BEGIN EXTRACT
I Had to Tell You About the New Roky Erickson Documentary and Tour

Sometimes the truth is stranger than fiction, a statement rarely applicable to the TMT news column. Yet, nowhere is the phrase more appropriate than when describing the bizarre life and times of psych patriarch Roky Erickson, whose experiences could literally and figuratively be described as mind-blowing. First coming to prominence in the early 1960s as founding member of The 13th Floor Elevators, who are often credited as the first psychedelic rock group, the group continued breaking new ground, playing, and recording throughout the decade. Eventually, his vocal support for marijuana and LSD proved to backfire on him, causing much police attention and ultimately leading to his arrest for a single joint. While on trial, he plead insanity rather than face a 10-year prison sentence, which also proved to backfire -- the plea got him sent to a mental hospital, and his several busted escape attempts from it got him sent to the Rusk State Hospital for the Criminally Insane.
END EXTRACT
BEGIN MATERIAL PROVIDED
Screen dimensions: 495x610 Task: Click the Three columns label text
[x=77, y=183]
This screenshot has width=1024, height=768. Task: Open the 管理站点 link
END MATERIAL PROVIDED
- _PROBLEM SET_:
**a.** State whether each statement agrees with the Roky Erickson article, answering yes or no and quoting the deciding words from it: (i) The 13th Floor Elevators are often credited as the first psychedelic rock group. (ii) Erickson was arrested for possessing a large quantity of LSD. (iii) His insanity plea kept him out of any institution.
**b.** Carry the Roky Erickson article forward from its last sentence.

- _ACTIVITY ANSWERS_:
**a.**
(i) Yes: "who are often credited as the first psychedelic rock group"
(ii) No: "ultimately leading to his arrest for a single joint"
(iii) No: "the plea got him sent to a mental hospital"

**b.**
There, he was subjected to electroshock therapy and heavy doses of Thorazine. After being released, he spent the next few decades undertaking new musical projects, claiming to be an extraterrestrial, and living under the eye of his heavily religious mother (among other things). It was only after legal custody of Roky was awarded to his younger brother in 2001 that he began recovering, regaining control of his life to the point where he is now able to make music again, even playing several shows and festivals in the past and near future.

A documentary about Erickson's life, entitled You're Gonna Miss Me (via Palm Pictures), is due for a theater release on June 8 and a DVD release July 10. Note to movie producers: I think I can speak for all aspiring musicians dabbling in recreational drug use from Texas who have religious parents when I say the recent documentaries about Erickson and Daniel Johnson have not exactly been the most encouraging. Just one movie about someone not suffering from schizophrenia by their late 40s would be a serious breath of fresh air. It's difficult to complain though, because at least judging by the trailer on the film's website, this movie is going to be a much-needed retrospective on the important achievements and far-out events in the life of one of the most influential musicians of the 1960s.

But seriously, electroshock therapy?